We are currently running around 12 HA VMs, on a 2-node Windows Server 2012 R2 Hyper-V cluster. VM storage is housed on SMB 3.0 shares, which are running from a 2-node Windows Server 2012 Scale-out File Server cluster.
2 SMB 3.0 shares have been provisioned from the 2 CSVs presented by the SOFS cluster. Each SOFS cluster node is an owner of a CSV. Storage hardware is a Lenovo ThinkServer JBOD.
For VM backup, we are utilising Veeam Backup and Replication 8, with update 2b applied. The backup run begins at 10pm each evening, by means of a scheduled PowerShell script.
The backup completes successfully, but have found over the past week or so that upon arriving at the office the next day, there are multiple 1069 cluster events for the VMs which have rebooted at random.
The VMs in question, are random in terms of which ones reboot each evening.
In an effort to find the root cause of the problem, we disabled all Veeam VM backups one evening. The following morning, our Hyper-V cluster reported that it had gone the entire period without having any issues.
We then, manually ran the backup script during office hours, and waited for any issues. The backup ran without issue, until it came to one of the last few VMs.

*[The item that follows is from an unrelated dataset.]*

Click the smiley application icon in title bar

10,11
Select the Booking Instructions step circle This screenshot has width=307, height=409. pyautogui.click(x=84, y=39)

What then happened, was that 3 of the VMs restarted. Specifically, EMAIL, PRINTSRV & TS4. The VMs rebooted during the TS4 backup.
These restarted between 12.47pm and 12.48pm. All 3 came back up. There doesn’t appear to be any link between the three (apart from the fact that all 3 were running on the same HV node). What’s more odd is that the reboots occurred way after 2 of the VMs.
I should add that there were other VMs running on that same HV node.
Backup completion times:
EMAIL – 10.49am
PRINTSRV – 12.08am
TS4 – 12.55am
The backup then proceeded, until reaching the penultimate VM. Suddenly, I then noticed that all VMs on all HV nodes lost connection to their storage, and were either turning off or starting up on another node of the HV cluster. A few seconds after seeing this, I checked the logs for our SOFS cluster, and noticed that RHS had stopped unexpectedly, which caused the file cluster to restart and VMs to bomb out.
Amazingly the Veeam backup proceeded to backup the last VM when both clusters returned to a normal running state.
Does anyone have any ideas what is causing this problem? I keep reading about disabling ODX in Server 2012, for storage hardware that doesn’t support it.
All I know is that running the backup, causes problems.